On the FILSPARI REMS program, Dube said a modification in fall 2024 that reduced testing frequency from monthly to quarterly was a meaningful contributor to commercial performance, aligning with typical nephrology visit cadence. He said the REMS still plays a role in maintaining awareness of the product profile and ensuring periodic lab monitoring, and that the company will continue building its safety data with the eventual goal of discussing REMS removal. He noted that pregnancy monitoring was removed as part of the prior fall change, and added that Travere has wanted to maintain focus on the FSGS approval process before engaging the FDA on further REMS modifications.
HCU: pegtibatinase and Phase 3 restart plans
Dube described homocystinuria as a genetic metabolic disease caused by defects in the CBS enzyme, leading to elevated homocysteine and methionine levels that can become toxic over time.

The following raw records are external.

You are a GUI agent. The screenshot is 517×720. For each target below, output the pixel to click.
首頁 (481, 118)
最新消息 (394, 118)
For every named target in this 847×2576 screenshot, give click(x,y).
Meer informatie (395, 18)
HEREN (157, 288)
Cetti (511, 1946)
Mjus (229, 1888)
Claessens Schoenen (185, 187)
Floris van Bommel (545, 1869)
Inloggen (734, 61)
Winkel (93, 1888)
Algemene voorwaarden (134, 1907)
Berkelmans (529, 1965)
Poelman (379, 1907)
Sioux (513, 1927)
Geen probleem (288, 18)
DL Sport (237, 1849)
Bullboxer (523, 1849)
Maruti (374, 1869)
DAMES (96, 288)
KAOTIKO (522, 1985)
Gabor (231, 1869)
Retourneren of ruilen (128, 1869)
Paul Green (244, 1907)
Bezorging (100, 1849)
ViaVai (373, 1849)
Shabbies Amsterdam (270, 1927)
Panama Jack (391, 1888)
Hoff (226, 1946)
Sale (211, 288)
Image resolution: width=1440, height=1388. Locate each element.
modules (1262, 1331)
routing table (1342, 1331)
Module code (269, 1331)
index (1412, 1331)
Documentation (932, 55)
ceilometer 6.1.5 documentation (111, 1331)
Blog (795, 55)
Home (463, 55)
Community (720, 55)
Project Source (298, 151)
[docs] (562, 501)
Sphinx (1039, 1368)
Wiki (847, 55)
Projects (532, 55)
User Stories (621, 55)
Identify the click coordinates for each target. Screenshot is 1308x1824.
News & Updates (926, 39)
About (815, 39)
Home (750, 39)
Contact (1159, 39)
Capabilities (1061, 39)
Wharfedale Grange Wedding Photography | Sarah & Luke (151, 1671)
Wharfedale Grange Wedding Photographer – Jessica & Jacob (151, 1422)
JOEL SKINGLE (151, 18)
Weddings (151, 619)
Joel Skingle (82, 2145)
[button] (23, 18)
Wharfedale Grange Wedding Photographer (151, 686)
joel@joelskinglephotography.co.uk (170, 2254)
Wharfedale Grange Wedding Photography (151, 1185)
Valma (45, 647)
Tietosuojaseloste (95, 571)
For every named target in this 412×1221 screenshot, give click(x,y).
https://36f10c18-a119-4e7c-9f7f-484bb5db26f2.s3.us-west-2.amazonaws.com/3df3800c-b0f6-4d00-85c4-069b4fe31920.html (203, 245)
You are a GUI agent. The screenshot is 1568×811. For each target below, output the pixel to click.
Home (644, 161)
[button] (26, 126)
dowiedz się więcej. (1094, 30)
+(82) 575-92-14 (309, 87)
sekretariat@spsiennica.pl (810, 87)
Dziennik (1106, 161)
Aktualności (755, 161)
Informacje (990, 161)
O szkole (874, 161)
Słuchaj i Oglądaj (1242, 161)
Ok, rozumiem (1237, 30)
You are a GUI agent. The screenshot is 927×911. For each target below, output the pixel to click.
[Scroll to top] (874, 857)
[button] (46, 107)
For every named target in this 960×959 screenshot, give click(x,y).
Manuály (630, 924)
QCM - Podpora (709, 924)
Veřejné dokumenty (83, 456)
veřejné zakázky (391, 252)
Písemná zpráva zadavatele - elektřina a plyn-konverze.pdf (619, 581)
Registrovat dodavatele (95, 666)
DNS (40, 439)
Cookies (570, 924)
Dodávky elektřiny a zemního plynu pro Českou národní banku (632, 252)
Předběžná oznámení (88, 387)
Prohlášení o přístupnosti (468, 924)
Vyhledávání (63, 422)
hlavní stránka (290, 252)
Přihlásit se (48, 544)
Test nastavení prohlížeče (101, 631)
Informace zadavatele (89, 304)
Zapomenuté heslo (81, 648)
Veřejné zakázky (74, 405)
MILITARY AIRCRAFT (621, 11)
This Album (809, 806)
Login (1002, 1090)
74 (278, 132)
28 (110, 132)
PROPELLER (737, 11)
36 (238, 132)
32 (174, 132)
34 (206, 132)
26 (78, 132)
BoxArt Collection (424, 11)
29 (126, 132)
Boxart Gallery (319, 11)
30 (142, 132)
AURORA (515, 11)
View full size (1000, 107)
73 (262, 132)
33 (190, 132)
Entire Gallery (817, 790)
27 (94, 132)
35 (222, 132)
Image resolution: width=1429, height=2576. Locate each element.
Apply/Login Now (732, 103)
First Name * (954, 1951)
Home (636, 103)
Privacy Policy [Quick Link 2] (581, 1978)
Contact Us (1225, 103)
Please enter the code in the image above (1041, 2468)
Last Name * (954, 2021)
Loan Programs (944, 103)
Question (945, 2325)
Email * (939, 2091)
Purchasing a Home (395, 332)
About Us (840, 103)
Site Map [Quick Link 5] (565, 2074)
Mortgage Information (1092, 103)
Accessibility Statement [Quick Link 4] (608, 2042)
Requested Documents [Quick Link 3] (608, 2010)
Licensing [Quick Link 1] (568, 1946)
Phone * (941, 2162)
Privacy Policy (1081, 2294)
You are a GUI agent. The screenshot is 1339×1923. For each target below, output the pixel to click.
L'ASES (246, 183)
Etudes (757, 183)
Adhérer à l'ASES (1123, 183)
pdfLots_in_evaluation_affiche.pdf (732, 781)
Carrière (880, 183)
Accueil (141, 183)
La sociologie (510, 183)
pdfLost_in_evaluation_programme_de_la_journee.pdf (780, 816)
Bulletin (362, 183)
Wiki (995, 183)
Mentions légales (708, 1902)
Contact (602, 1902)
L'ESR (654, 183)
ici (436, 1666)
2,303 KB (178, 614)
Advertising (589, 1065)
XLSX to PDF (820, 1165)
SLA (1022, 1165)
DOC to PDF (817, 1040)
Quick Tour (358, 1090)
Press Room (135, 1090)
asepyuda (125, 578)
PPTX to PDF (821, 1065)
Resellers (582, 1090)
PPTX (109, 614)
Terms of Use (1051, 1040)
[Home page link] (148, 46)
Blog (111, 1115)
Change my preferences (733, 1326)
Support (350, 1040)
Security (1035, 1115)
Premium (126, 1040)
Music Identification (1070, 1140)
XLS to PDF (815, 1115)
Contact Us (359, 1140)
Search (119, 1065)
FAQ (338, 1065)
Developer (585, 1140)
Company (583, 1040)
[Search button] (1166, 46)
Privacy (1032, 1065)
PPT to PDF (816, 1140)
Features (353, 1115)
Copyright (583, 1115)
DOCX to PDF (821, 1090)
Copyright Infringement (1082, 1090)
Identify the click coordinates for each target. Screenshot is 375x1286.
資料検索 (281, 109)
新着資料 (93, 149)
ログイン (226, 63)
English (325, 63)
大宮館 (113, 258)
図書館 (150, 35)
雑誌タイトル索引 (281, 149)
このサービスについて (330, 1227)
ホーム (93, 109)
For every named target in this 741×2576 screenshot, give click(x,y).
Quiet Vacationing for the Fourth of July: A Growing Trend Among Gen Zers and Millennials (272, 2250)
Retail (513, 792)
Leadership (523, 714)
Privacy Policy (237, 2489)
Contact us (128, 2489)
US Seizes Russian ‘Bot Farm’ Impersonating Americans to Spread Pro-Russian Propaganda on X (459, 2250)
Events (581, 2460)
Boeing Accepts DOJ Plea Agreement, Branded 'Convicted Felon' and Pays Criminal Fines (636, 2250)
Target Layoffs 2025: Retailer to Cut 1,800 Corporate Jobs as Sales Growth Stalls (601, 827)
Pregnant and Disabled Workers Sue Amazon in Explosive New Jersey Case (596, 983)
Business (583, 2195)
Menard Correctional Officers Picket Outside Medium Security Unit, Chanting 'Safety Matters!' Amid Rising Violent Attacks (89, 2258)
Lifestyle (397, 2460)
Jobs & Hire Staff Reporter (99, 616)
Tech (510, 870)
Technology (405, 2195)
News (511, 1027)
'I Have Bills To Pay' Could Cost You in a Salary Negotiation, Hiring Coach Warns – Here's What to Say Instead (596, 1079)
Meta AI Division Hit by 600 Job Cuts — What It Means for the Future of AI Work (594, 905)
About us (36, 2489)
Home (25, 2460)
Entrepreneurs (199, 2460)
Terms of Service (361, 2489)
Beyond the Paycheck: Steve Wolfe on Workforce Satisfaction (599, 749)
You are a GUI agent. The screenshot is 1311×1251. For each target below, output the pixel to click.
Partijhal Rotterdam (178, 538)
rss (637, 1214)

He outlined potential consequences including cognitive and psychiatric effects, eye issues such as lens dislocation, and thrombotic risk, stating that about 25% of affected children will have an ischemic event before their teenage years and about half before age 30.
He said current management centers on dietary protein restriction and replacement with medical protein, along with vitamin B6 for patients who retain some enzyme activity, adding that about half of patients are responsive to B6. Dube said there are about 10,000 diagnosed patients in the U.S., with approximately 3,500 actively under care and not at goal, but also suggested that number may be underestimated because he believes about half of patients are not diagnosed despite newborn screening.
Travere said manufacturing scale-up challenges from more than a year ago have been resolved, enabling the company to restart the Phase 3 HARMONY study this quarter. Dube said the company expects enrollment to be quick, while noting a key trial consideration is managing variability driven by diet. He said the study includes an extensive screening period of more than eight weeks to stabilize diet before dosing. Travere said it typically provides guidance on the timeline for top-line data after first patient dosing, indicating that update would come later.
On competition in HCU, Dube said the company does not see anything in clinical development, though Travere still intends to move quickly.
Patent outlook, business development, and cash position
CFO Chris Cline addressed questions on FILSPARI’s patent estate, stating that the company’s base case is exclusivity through 2033. He said this expectation is grounded in an Orange Book-listed patent with patent term extension and orphan drug exclusivity for each indication, and added that additional work underway with PTO review could extend protection beyond 2033.
Cline also said Travere is interested in business development after the FSGS process, contingent on internal capacity, with a focus on assets that have synergies with the company’s mid-to-late-stage development and commercial capabilities.
On liquidity, Cline said Travere ended the year with $323 million in cash and does not see a near-term need for capital. He said the company believes it can fund its priorities of maintaining IgAN momentum, pursuing approval and launch execution in FSGS, and advancing pegtibatinase toward potential commercialization.
About Travere Therapeutics (NASDAQ:TVTX)
Travere Therapeutics, Inc (NASDAQ: TVTX) is a biopharmaceutical company headquartered in San Diego, California, dedicated to the development and commercialization of therapies for rare kidney and genetic disorders. The company’s mission is to address unmet needs in conditions with limited treatment options by focusing on diseases that affect small patient populations. Travere combines research, development and commercial capabilities to bring innovative medicines to market.
The company’s lead product is sparsentan, a dual endothelin angiotensin receptor antagonist that has received accelerated approval from the U.S.